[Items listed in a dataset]
═══
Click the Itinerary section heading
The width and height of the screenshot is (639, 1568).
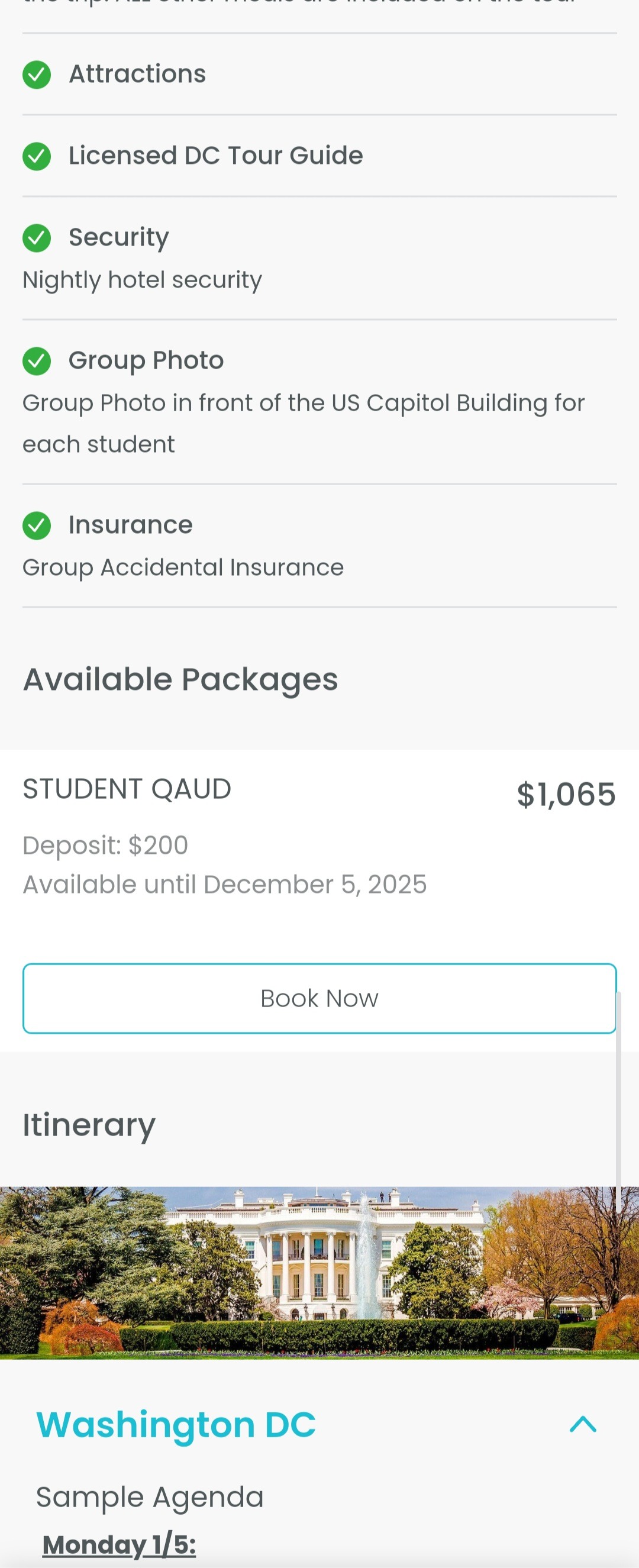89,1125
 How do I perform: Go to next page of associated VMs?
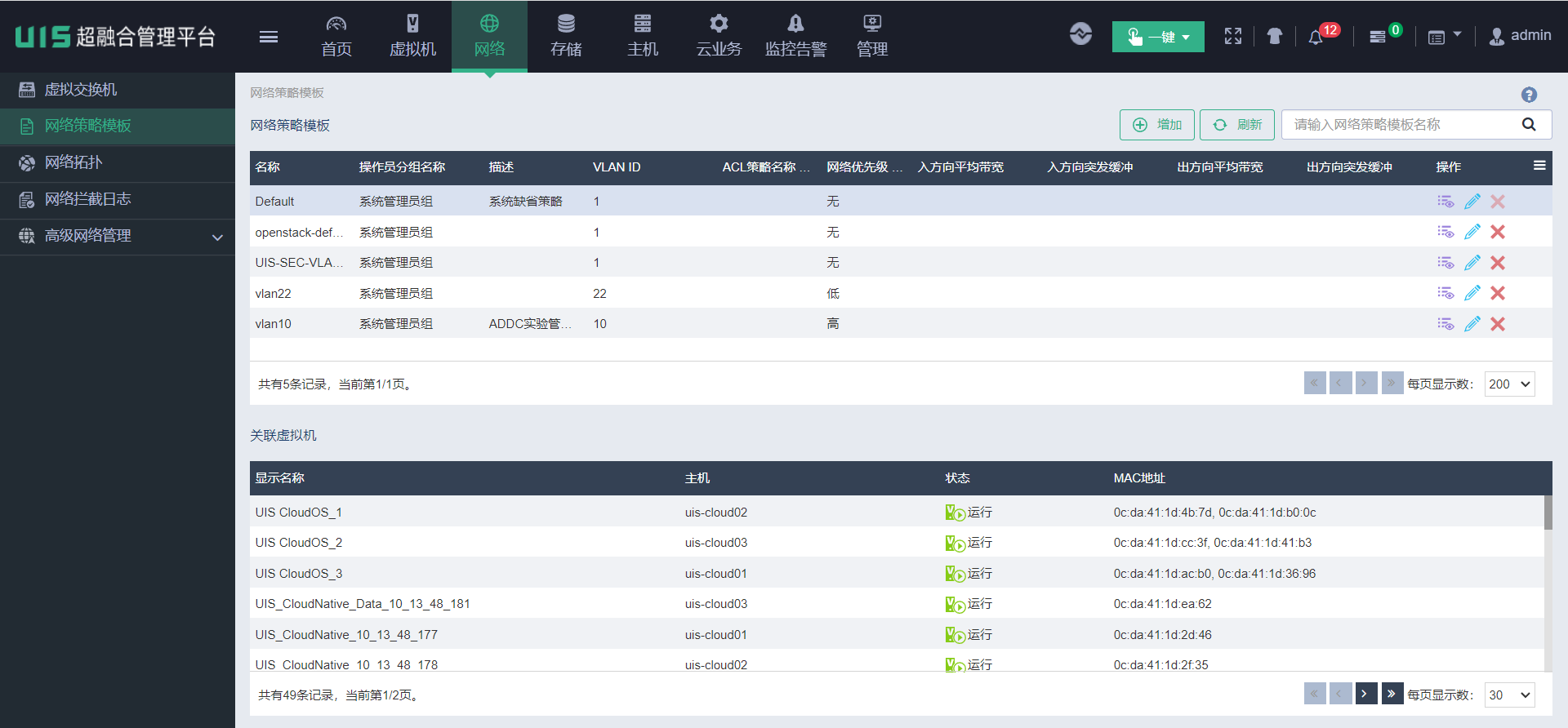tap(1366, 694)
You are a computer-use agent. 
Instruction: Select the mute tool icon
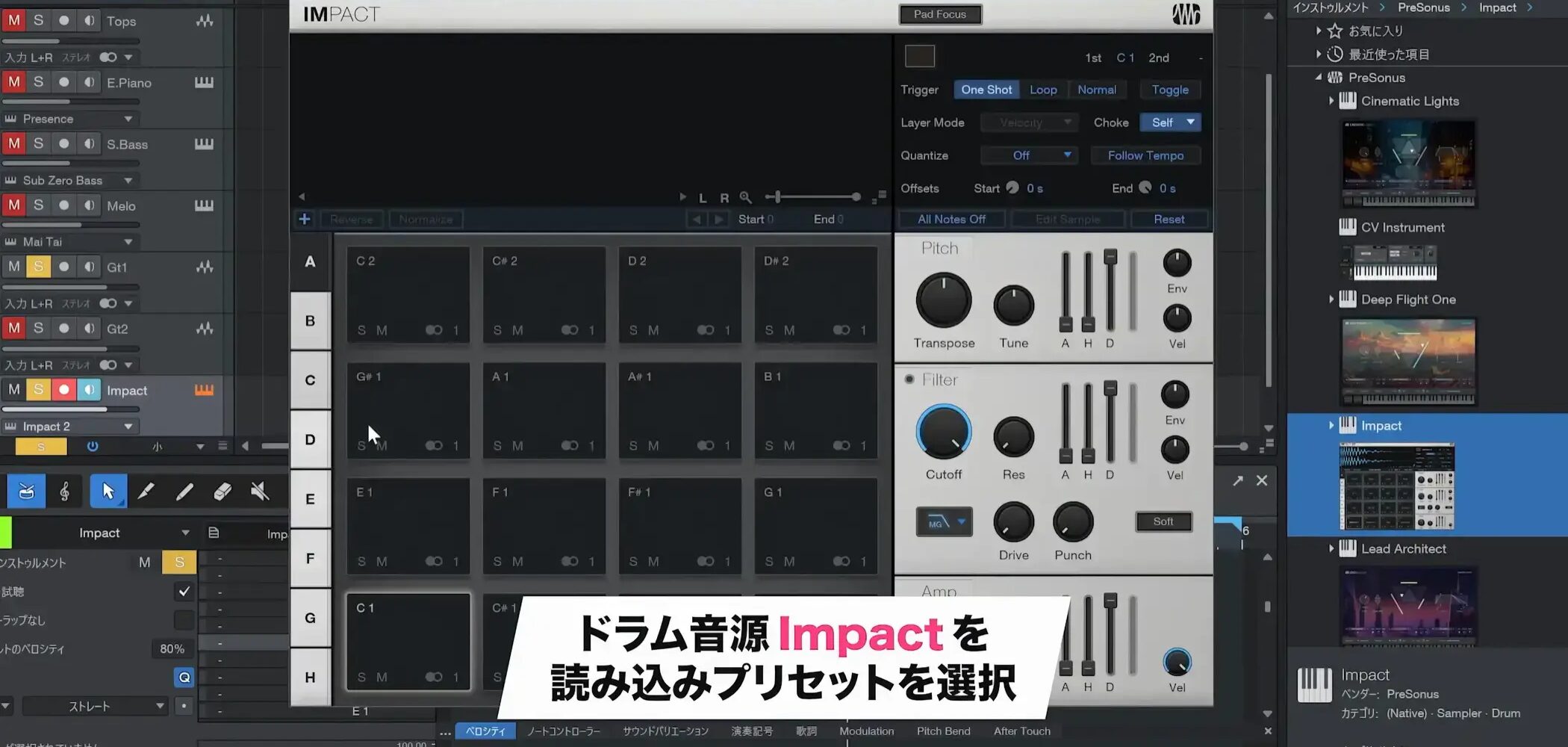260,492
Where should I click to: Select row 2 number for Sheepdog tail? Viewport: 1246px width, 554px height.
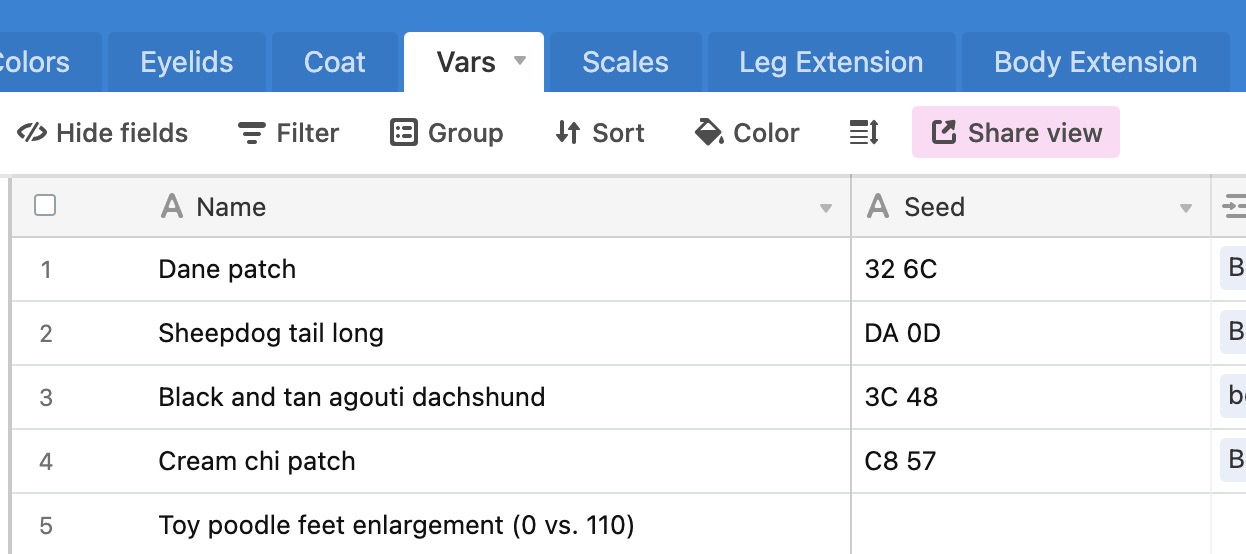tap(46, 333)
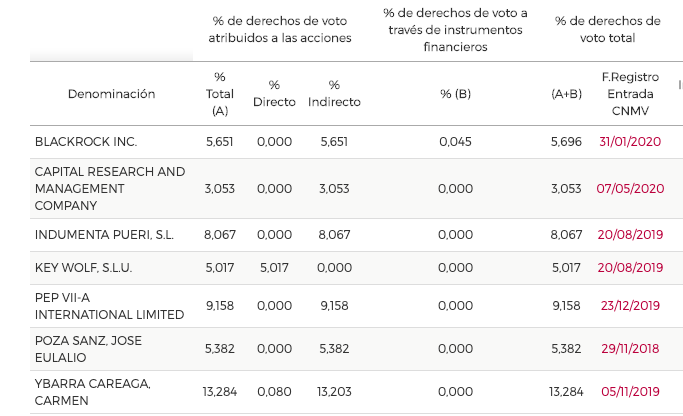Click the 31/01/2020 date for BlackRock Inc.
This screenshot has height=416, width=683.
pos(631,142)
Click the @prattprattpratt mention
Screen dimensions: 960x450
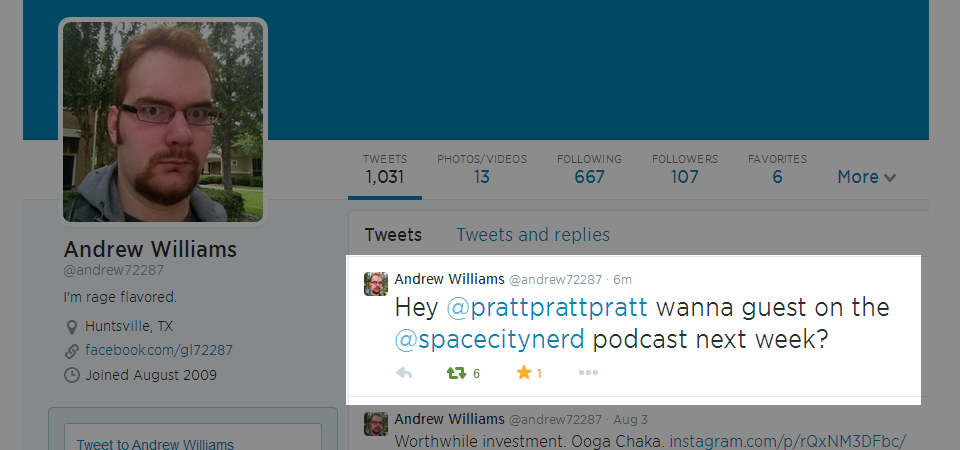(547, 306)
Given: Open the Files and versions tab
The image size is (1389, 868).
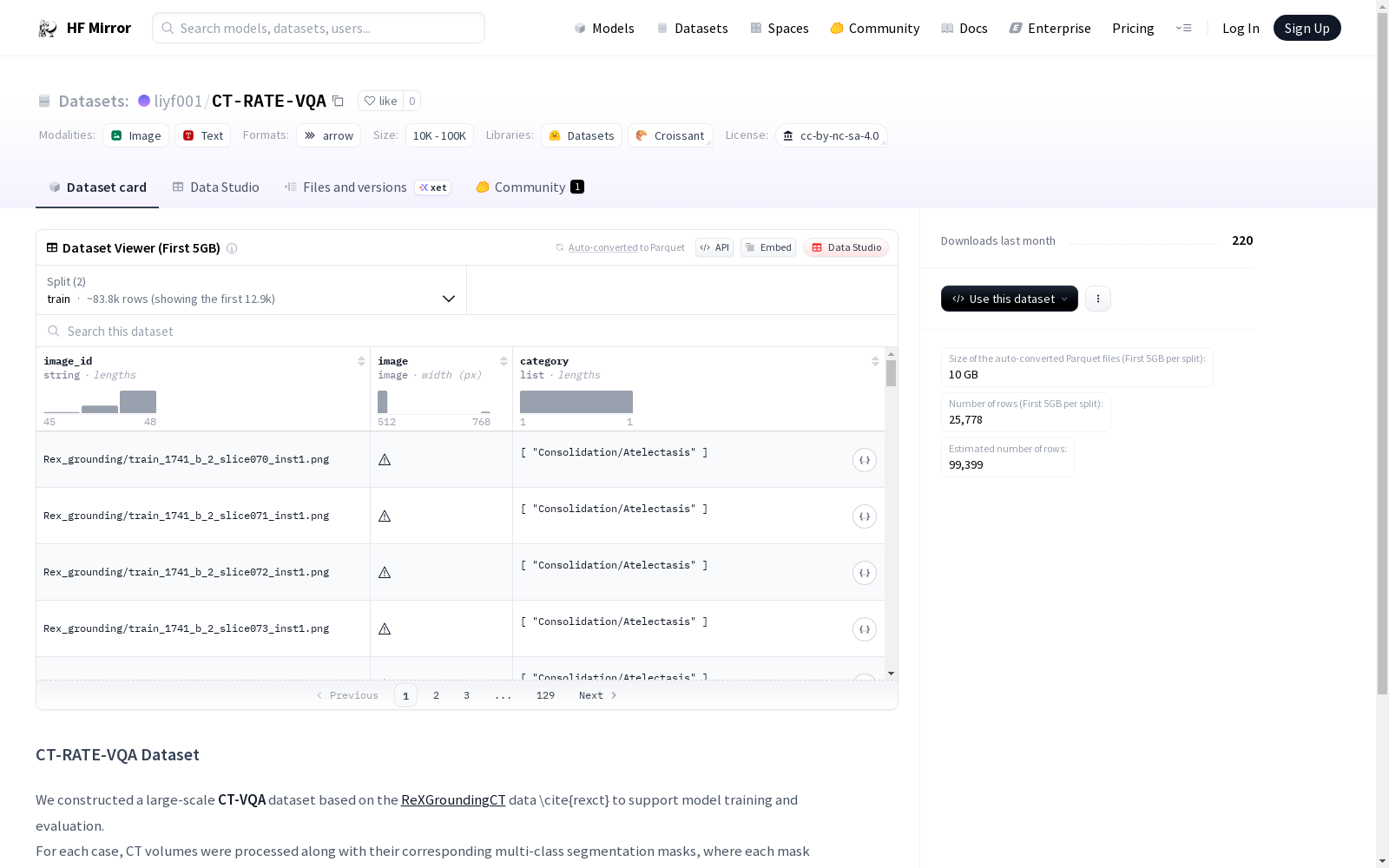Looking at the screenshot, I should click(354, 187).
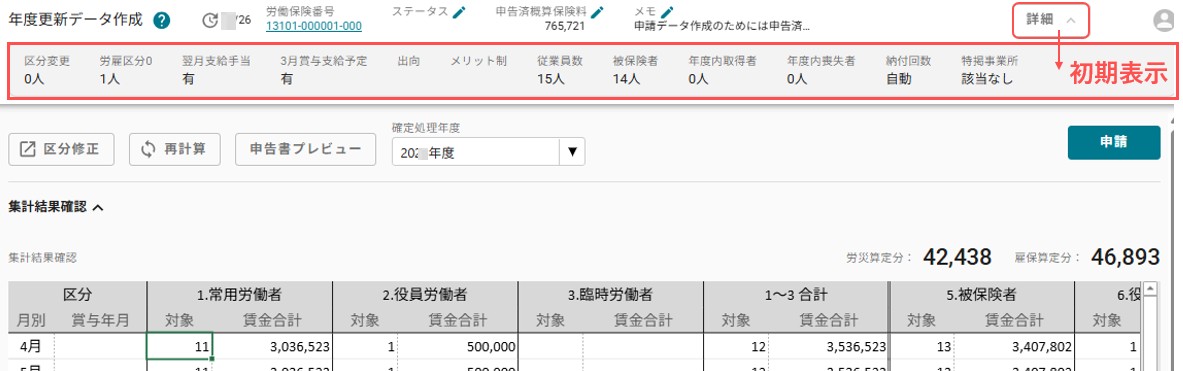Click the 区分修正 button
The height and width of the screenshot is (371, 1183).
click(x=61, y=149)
═══
◆ **EXERCISE GOAL**:
Omit the pictures and please write out exactly the lines between the one containing "How do I perform: Go" and the last line of the entries, both included.

◆ **SOLUTION FOR THIS PROBLEM**:
 How do I perform: Go to next page of associated VMs?
tap(1366, 694)
You are a computer-use agent. 
Instruction: Select the mute tool icon
260,492
Where should I click to: Select row 2 number for Sheepdog tail? Viewport: 1246px width, 554px height.
tap(46, 333)
Click the 31/01/2020 date for BlackRock Inc.
This screenshot has height=416, width=683.
pos(631,142)
Click the @prattprattpratt mention
Screen dimensions: 960x450
(547, 306)
Given: Open the Files and versions tab
The image size is (1389, 868).
Looking at the screenshot, I should click(354, 187).
Click the 区分修正 button
The height and width of the screenshot is (371, 1183).
click(x=61, y=149)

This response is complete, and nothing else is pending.